**Data supplied**
************
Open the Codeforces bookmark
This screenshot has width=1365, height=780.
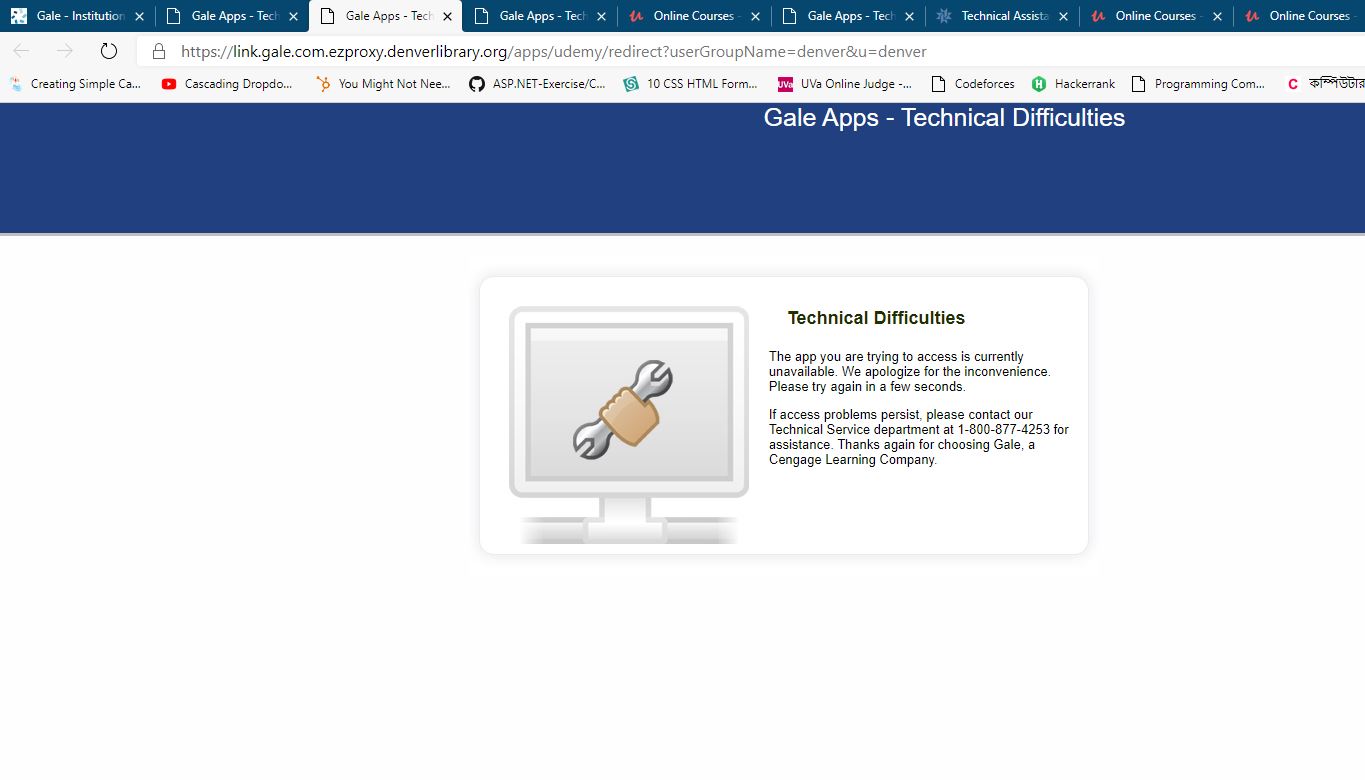click(973, 84)
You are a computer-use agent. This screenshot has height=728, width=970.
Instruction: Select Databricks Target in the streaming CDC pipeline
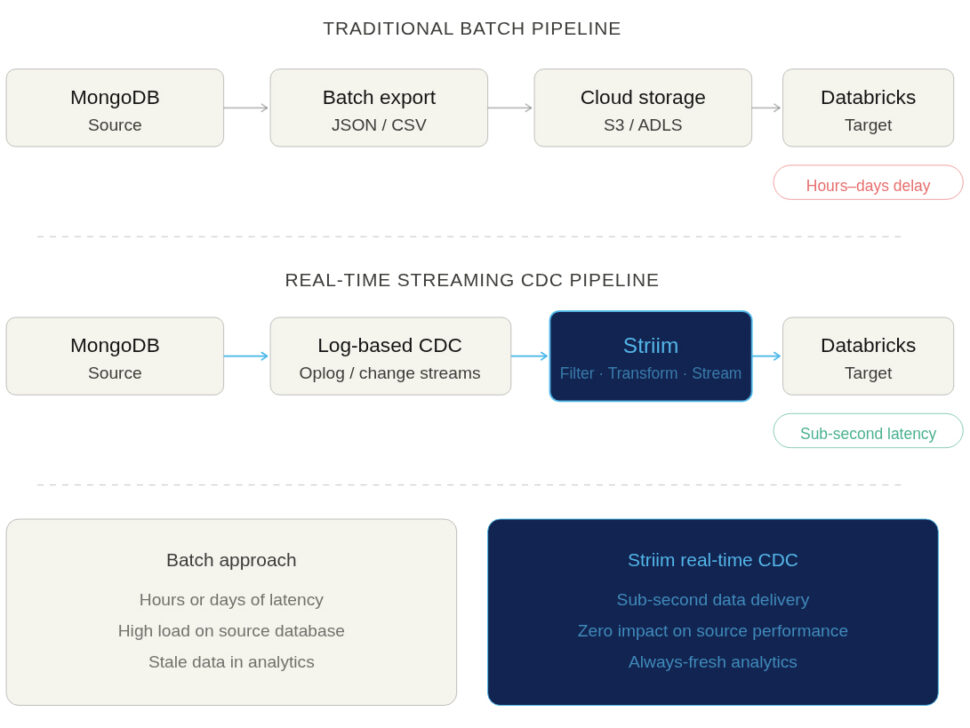pos(868,356)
************
**Assignment**
With all pictures omitted, return the lines from the line containing "You are a computer-use" through the closing line of the listing above, exactly and inclusive.

**Result**
You are a computer-use agent. This screenshot has height=728, width=970.
Instruction: Select Databricks Target in the streaming CDC pipeline
pos(868,356)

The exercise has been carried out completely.